**Material for this exercise**
━━━━━━━━━━━━━━━━━━━━
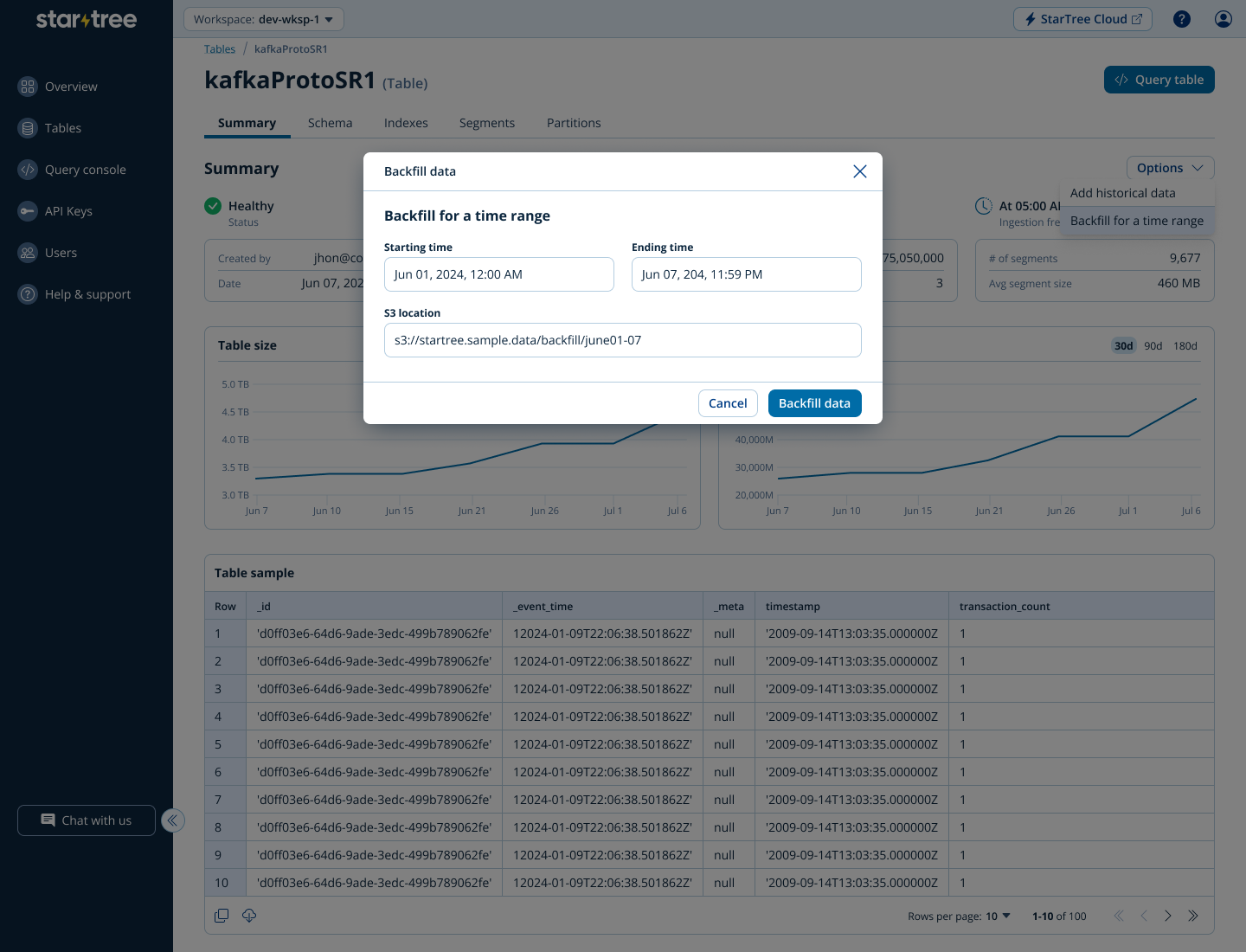
Task: Open the Rows per page dropdown
Action: (x=997, y=916)
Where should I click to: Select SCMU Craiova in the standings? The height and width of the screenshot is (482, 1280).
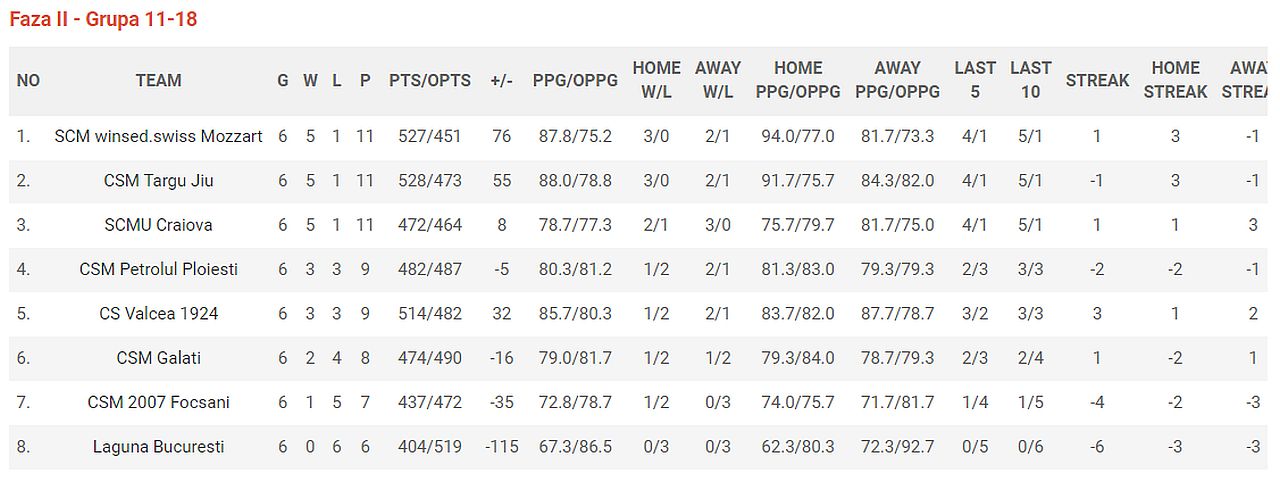click(158, 225)
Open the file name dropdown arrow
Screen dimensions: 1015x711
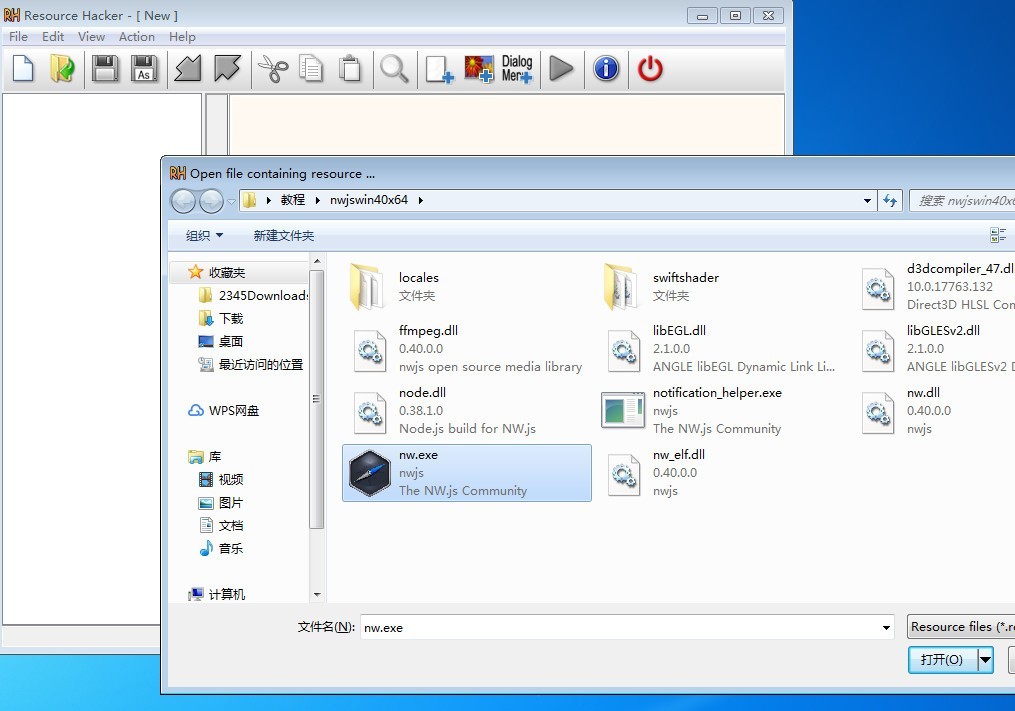886,628
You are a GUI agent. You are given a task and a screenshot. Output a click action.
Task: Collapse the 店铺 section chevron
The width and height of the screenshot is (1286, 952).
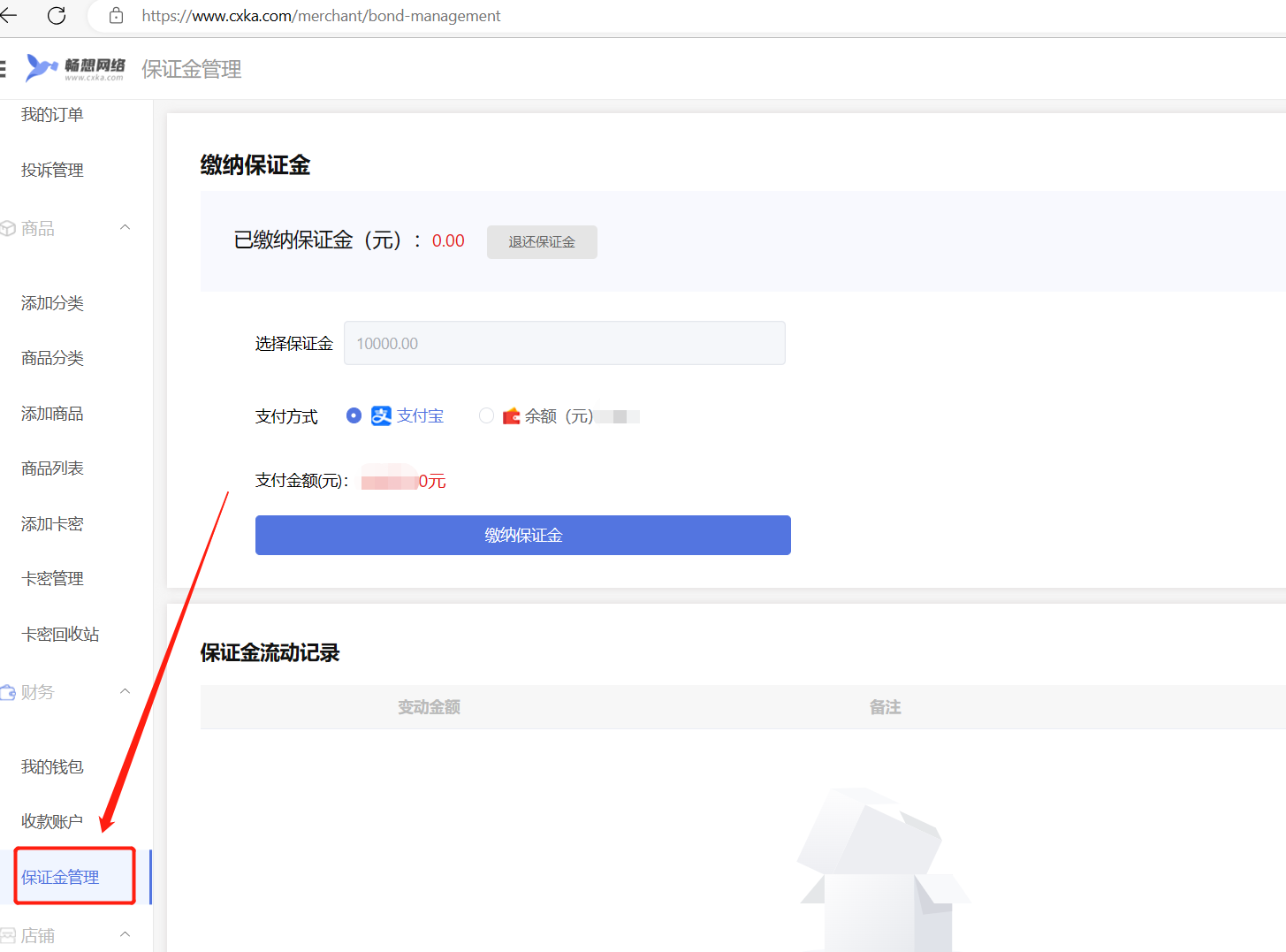(x=126, y=934)
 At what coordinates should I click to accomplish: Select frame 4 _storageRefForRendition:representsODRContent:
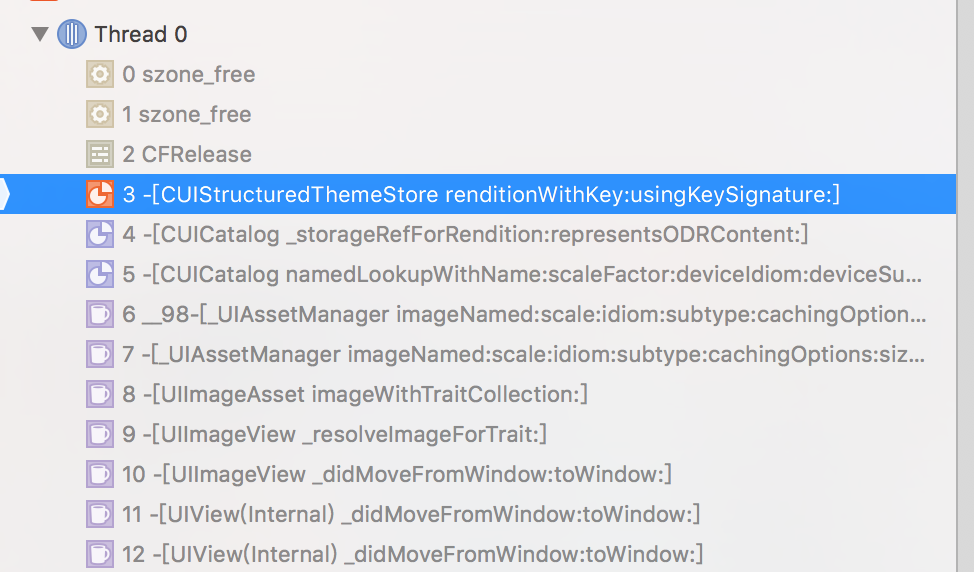(478, 234)
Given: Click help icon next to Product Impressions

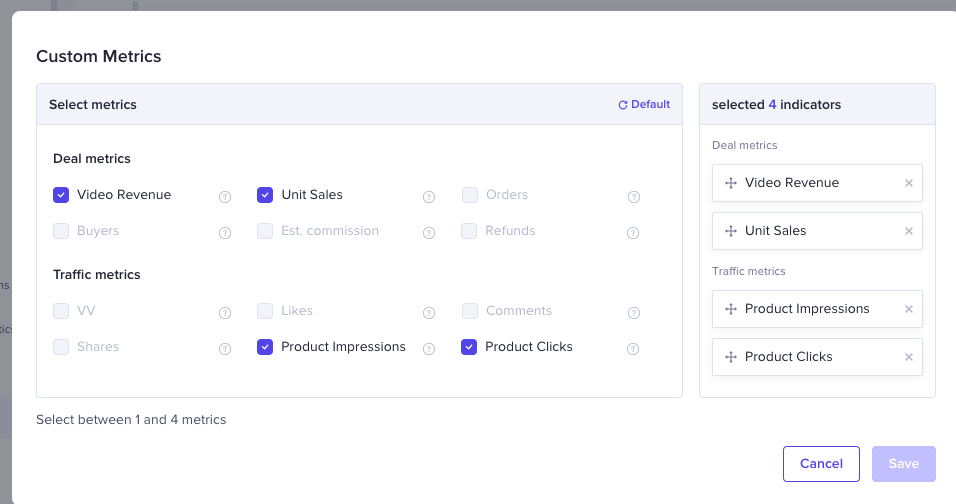Looking at the screenshot, I should [429, 349].
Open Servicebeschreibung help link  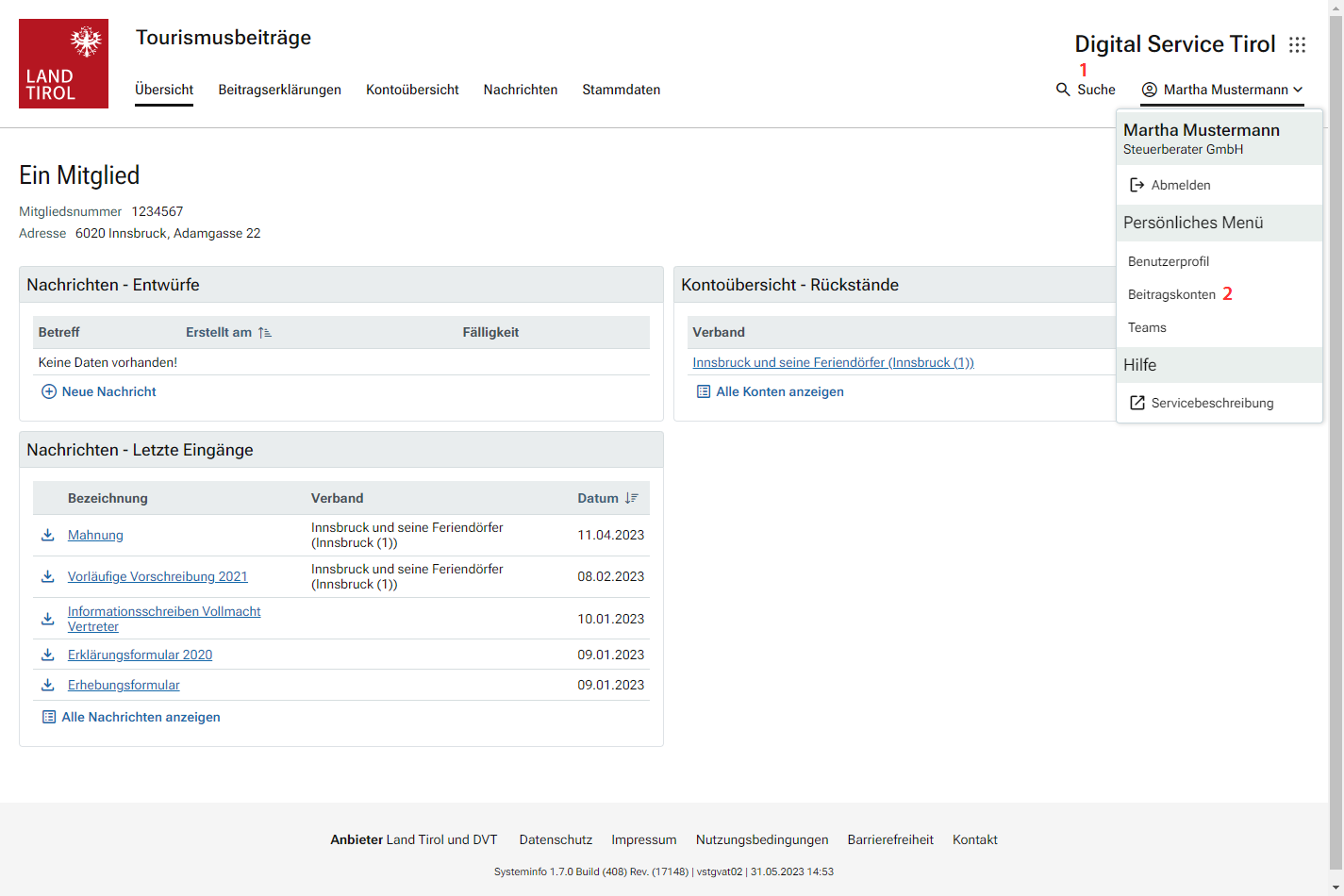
━━━━━━━━━━━━━━━━━━━━
**What the task asks**
Would you please repeat only the lines above, beginning at the one that has "Where should I" and stopping after the one that has "You are a GUI", exactly and with no pictures?

**Response**
Where should I click to: Select SCMU Craiova in the standings? The height and width of the screenshot is (482, 1280).
click(158, 225)
Open the file name dropdown arrow
Screen dimensions: 1015x711
886,628
You are a GUI agent. You are given a task and a screenshot. Output a click action.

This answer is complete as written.